- Texto de origem -
---------------

E agora pergunto eu...
Seja bem-vindo, querido leitor, a este seu espaço onde convém lembrar: perguntar não ofende – depois de uma semana em que a actualidade foi marcada a ferros quentes, como se marca o gado, pelo congresso dos ‘Camaradas’. Marcada a ferros quentes porque quem quer que tenha decidido pela exagerada cobertura mediática do congresso pelos mesmos meios de comunicação públicos que ignoraram completamente a realização do congresso do maior partido na oposição uns dias antes, trata o público definitivamente como o seu rebanho, o seu gado pessoal e irracional.
Sobre o Congresso foi possível ler um pouco de tudo graças à tão preciosa diversidade de perspectivas que os media independentes, que sobrevivem online e as redes sociais possibilitam, infelizmente, a apenas 23 em cada 100 angolanos que têm acesso à internet.
Os media públicos anunciaram o mérito da renovação do partido com a entrada de jovens para o núcleo decisor e o facto de o comité central do partido ter atingido a paridade entre o número de homens e de mulheres. Facto que a socióloga e jornalista Luzia Moniz descreveu como “quantidade de género” quando comentava “não há igualdade de género sem liberdade, o resto é quantidade de género” – vale acrescentar que todos sabemos que quantidade esta longe de se equiparar à qualidade.

---------------

- Tarefas -
**a.** Transcreva todas as expressões que aparecem entre aspas no texto sobre o congresso.
**b.** De acordo com o texto sobre o congresso, quantos em cada 100 angolanos têm acesso à internet?
**c.** Continue o texto sobre o congresso dos ‘Camaradas’ a partir da última frase.
As linhas não têm aqui qualquer papel.

- Dados fornecidos -
---------------

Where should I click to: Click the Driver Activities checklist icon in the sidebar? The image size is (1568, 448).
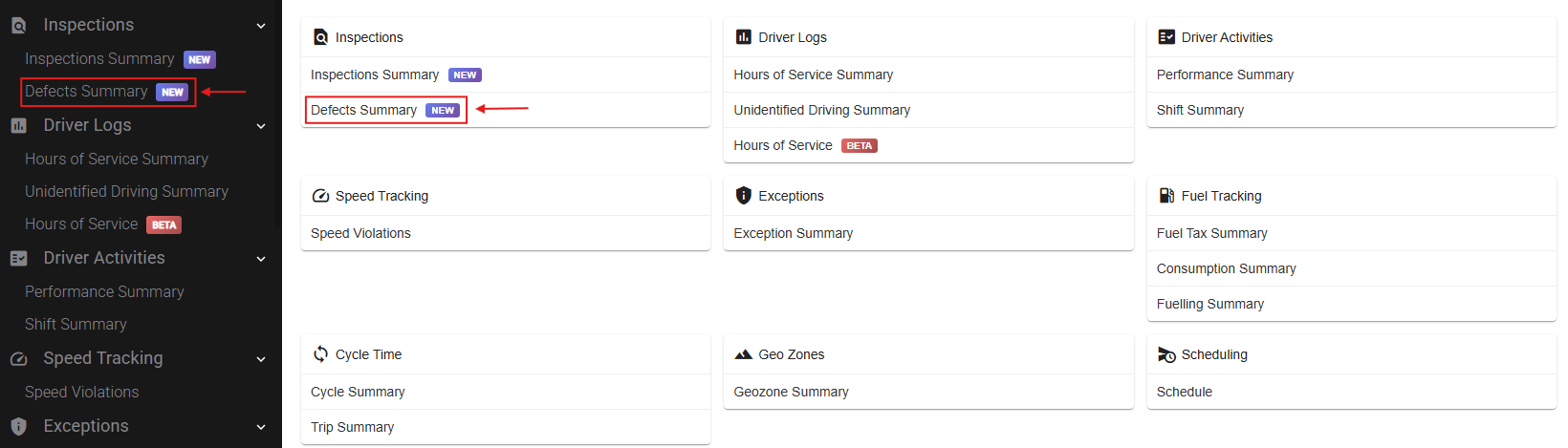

---------------

- Respostas -
**a.**
‘Camaradas’
“quantidade de género”
“não há igualdade de género sem liberdade, o resto é quantidade de género”

**b.** 23 em cada 100 angolanos.

**c.**
Foi possível ler ainda o comentário do jornalista José Gama, que lembrava que as quase 700 almas que integram o comité central do MPLA colocam o partido a ultrapassar o do partido comunista chinês, que tem cerca de 200 membros, o partido que governa o país mais populoso do mundo. Também a jornalista Amélia Aguiar escreveu sobre a funcionalidade do ‘menos/melhor’, exemplificando com o governo alemão que tomou posse também na semana que passou e que é composto por apenas 16 ministros (o nosso presidente tomou posse com 30, e benefícios da gestão dessa gente toda? Benefícios de governação? – Oh, perguntas de difícil resposta).
Esta lógica de ‘menos/melhor’, que os media públicos ignoraram na cobertura que dedicou ao Congresso dos Camaradas, leva a perguntar se estará irremediavelmente perdida a necessidade de disfarçar a parcialidade, o partidarismo nas instituições públicas?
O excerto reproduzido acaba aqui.